Hacker News new | ask | show | jobs
by kj4ips 2168 days ago
> # Management practices

>

> Cloudflare's core business is networking. It actually embarrasses me to see that Cloudflare YOLO'd a BGP change in a Juniper terminal without peer reviews and/or without a proper administration dashboard, exposing safe(guarded) operations, a simulation engine and co.? In particular, re-routing traffic / bypassing POPs must be a frequent task at scale, how can that not be automated so to avoid human mistakes?

We don't know if this was entirely the case, based on the timeline for the initial incident that prompted the change gone awry, there very well could have been an ITIL-Style CR created and processed within this time.

Judging by the edits made, this wasn't just simply taking a POP out of service entirely, but reducing the amount of (or eliminating all of the) traffic from neighboring POPs sent to compute at the ATL location. I can't image that this exact type of change is all that common. BGP anycast actually makes things significantly more complicated when removing edges.

As far as the mechanics go, with junos's CLI, there's not a lot of difference between what the intended command would have been, and the one that actually happened.

---

What they probably wanted

| example@MX1> configure

|

| {master}[edit]

| example@MX1# edit policy-options policy-statement 6-BBONE- OUT

|

| {master}[edit policy-options policy-statement 6-BBONE-OUT]

| example@MX1# deactivate term 6-SITE-LOCAL

|

| {master}[edit policy-options policy-statement 6-BBONE-OUT]

| example@MX1# commit

---

What might have happened

| example@MX1> configure

|

| {master}[edit]

| example@MX1# edit policy-options policy-statement 6-BBONE- OUT

|

| {master}[edit policy-options policy-statement 6-BBONE-OUT]

| example@MX1# deactivate term 6-SITE-LOCAL from prefix-list 6-SITE-LOCAL

|

| {master}[edit policy-options policy-statement 6-BBONE-OUT]

| example@MX1# commit

---

Initially, this seems like quite a bit of difference, however, Junos has a hyperactive autocomplete that triggers on spaces,. that deactivate could have been as short as "dea ter 6 fr p 6"

I'm not aware of any routing simulation product that is able to simulate complex bgp interactions, and report on effective routes of simulated traffic, as well as CPU load predictions.
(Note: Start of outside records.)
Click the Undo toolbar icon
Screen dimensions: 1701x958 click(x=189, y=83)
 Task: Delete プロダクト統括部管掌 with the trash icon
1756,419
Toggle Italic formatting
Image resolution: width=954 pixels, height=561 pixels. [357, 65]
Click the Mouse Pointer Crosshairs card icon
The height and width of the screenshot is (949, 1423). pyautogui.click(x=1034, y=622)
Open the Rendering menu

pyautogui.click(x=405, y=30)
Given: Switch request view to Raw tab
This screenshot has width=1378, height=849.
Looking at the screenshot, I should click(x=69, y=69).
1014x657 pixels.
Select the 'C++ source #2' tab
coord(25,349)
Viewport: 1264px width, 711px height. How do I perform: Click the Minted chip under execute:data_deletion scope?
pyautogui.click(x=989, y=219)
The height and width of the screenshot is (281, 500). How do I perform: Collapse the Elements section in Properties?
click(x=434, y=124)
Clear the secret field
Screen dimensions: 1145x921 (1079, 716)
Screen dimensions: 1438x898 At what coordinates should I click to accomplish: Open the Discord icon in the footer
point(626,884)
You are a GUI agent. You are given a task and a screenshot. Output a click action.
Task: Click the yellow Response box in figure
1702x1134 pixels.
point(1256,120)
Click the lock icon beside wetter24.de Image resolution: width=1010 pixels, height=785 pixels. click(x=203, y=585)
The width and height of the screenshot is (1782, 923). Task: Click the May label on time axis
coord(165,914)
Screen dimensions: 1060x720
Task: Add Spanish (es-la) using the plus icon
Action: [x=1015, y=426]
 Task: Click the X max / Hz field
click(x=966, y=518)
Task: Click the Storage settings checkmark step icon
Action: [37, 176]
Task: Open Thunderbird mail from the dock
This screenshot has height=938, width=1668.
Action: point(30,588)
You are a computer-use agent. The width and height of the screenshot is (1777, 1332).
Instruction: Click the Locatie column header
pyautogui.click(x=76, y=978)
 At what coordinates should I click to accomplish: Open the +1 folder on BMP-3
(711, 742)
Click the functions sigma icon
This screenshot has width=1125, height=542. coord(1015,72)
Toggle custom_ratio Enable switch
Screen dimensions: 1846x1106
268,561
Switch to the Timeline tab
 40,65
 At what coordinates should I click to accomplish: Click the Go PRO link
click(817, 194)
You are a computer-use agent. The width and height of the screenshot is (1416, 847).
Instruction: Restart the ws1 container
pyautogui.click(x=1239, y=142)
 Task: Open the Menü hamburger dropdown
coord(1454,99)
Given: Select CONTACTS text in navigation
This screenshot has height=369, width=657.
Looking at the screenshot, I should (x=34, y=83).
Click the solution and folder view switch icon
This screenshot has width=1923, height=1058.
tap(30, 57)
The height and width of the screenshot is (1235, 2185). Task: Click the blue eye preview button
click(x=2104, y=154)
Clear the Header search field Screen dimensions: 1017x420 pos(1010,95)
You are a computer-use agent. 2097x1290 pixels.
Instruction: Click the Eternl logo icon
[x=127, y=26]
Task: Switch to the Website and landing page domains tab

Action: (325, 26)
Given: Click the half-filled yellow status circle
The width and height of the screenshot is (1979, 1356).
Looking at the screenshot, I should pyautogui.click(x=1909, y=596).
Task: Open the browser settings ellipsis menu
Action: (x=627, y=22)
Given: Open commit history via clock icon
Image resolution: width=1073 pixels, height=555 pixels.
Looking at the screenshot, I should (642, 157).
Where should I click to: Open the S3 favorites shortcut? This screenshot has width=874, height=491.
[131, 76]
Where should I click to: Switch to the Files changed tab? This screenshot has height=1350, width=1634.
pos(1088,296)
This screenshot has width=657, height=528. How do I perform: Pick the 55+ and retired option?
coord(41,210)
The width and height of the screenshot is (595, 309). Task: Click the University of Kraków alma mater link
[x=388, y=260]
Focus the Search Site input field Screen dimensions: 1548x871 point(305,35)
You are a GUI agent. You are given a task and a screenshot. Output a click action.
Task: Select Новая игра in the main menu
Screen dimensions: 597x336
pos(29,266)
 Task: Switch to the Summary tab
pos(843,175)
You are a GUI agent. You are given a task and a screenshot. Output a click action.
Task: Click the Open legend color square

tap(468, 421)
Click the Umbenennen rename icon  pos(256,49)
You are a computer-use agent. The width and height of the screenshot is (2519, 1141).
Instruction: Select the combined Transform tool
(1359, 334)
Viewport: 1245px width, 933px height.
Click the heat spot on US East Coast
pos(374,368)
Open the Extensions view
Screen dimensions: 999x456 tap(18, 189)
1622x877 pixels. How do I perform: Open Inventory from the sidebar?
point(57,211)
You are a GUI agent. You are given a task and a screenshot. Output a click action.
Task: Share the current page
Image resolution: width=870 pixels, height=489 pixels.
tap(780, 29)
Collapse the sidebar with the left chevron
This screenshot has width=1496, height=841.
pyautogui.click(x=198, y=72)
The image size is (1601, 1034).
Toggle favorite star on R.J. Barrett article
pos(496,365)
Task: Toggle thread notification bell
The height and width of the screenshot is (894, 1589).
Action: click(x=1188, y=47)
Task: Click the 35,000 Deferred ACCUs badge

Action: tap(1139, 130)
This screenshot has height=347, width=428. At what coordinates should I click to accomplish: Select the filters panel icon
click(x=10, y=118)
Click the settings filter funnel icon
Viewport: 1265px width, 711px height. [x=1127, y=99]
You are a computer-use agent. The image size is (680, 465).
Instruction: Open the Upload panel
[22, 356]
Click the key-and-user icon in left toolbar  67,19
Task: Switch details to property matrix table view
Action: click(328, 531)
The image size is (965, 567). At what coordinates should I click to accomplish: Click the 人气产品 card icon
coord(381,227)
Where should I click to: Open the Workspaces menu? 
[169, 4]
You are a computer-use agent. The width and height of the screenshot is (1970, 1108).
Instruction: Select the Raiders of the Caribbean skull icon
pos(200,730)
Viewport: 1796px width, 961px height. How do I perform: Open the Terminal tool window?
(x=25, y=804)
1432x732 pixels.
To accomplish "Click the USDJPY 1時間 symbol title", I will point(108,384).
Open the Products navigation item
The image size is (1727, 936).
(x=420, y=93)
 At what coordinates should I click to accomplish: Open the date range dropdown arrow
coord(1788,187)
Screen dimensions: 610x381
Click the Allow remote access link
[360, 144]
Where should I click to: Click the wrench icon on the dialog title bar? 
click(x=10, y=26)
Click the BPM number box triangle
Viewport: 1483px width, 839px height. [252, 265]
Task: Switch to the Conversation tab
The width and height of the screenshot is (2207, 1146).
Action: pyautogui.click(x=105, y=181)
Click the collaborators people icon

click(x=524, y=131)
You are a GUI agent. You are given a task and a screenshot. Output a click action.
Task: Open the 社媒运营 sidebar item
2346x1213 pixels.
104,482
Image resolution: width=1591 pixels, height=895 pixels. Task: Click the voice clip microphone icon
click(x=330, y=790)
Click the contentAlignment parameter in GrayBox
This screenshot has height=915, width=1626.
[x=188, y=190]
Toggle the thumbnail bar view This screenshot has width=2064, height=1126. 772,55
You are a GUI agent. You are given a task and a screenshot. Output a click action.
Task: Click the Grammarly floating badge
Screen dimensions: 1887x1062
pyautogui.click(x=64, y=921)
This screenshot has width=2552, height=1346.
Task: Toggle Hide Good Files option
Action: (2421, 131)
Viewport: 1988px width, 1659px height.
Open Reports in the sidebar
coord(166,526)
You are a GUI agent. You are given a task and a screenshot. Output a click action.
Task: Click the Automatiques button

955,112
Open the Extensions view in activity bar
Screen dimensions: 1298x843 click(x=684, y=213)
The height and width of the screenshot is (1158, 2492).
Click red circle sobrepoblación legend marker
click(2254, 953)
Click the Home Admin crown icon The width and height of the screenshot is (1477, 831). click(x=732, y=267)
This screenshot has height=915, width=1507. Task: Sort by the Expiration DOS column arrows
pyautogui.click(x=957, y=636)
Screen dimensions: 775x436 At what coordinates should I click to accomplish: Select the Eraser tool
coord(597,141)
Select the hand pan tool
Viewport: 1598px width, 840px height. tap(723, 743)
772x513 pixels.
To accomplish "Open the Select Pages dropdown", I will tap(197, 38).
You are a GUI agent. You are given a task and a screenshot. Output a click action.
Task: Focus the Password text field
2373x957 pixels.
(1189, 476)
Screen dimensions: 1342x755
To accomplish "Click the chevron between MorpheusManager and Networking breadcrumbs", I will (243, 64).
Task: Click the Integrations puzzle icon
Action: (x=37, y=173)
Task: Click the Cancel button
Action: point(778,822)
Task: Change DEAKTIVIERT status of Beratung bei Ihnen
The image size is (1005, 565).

The closest I am aware of is running GNS3 (or a bunch of VM routers) overnight and capturing SNMP.

On the other hand, automating these kinds of changes would seem trivial, but such a service would have to be as fault tolerant as any other project, but is most certainly a worthwhile endeavor especially since integration is actually relatively easy, Junos provides some nice REST and XML APIs on the management interface that can do pretty much everything the CLI can, except start a shell.

3 comments

Thanks for the detail. There are a lot of people in here who are saying "why didn't they just test their changes before applying them?" and I don't think they really understand how hard that is and how rarely it's done.
Peer review should always be possible, perhaps CF already does it and it got slipped in the review, reviews only reduce errors and not eliminate them.

It is difficult to write automation to cover all the tasks you would do, even if you cover the ones most commonly done, you will have higher risk on the rest.

A linter or higher level instruction set which well tested may be better solution perhaps. Automation if any perhaps should be after that ?

I think the mistake could be assuming that empty "from" statement would not match any routes while in reality deactivating everything inside "from" statement removes it altogether and makes the term match all routes which is indeed somewhat unexpected.